05000454/FIN-2003007-0231 December 2003 23:59:59ByronSelf-revealingFailure to Update the Updated Final Safety Analysis Report in a Timely Manner.

A finding of very low safety significance was self-revealed when the licensee discovered that an update to the Updated Final Safety Analysis Report was not accomplished for a period of almost 6 years following a design change. Between June and September of 1996, the licensee made a revision to the reactor water storage tank level set-point calculation to clarify design basis information with respect to emergency core cooling system and containment spray system operation and re-evaluated the time available to complete switchover to recirculation.
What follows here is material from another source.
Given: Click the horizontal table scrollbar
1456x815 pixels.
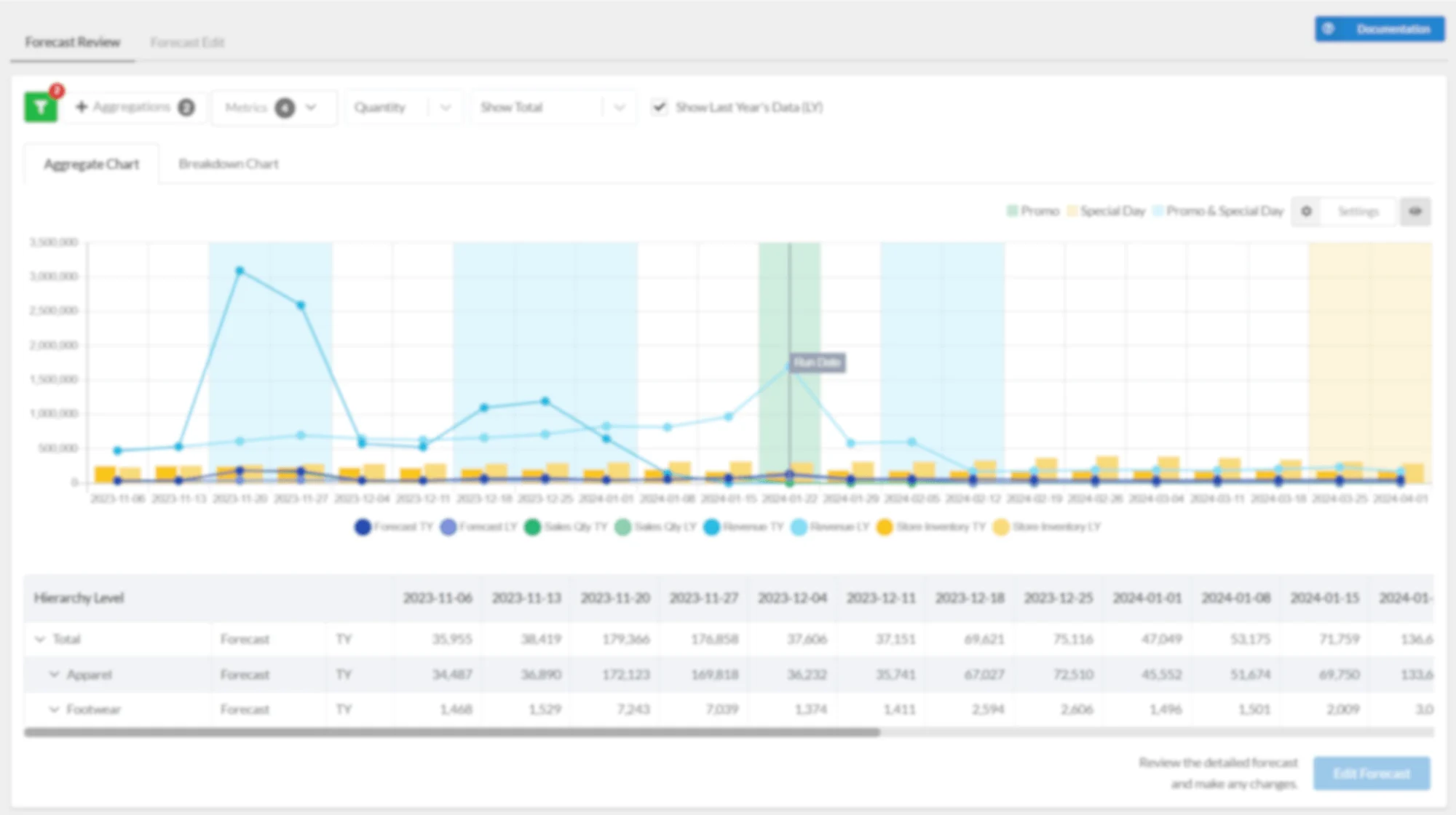Looking at the screenshot, I should pos(452,732).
The licensee did not include this update until the December 2002 revision to the Updated Final Safety Analysis Report.

Because this issue potentially impacted the NRC's ability to perform its regulatory function, this finding was evaluated using the traditional enforcement process. The finding was determined to be of very low safety signficance because it did not actually impede or influence any regulatory actions. This was determined to be a Severity Level IV NCV of 10 CFR 50.71.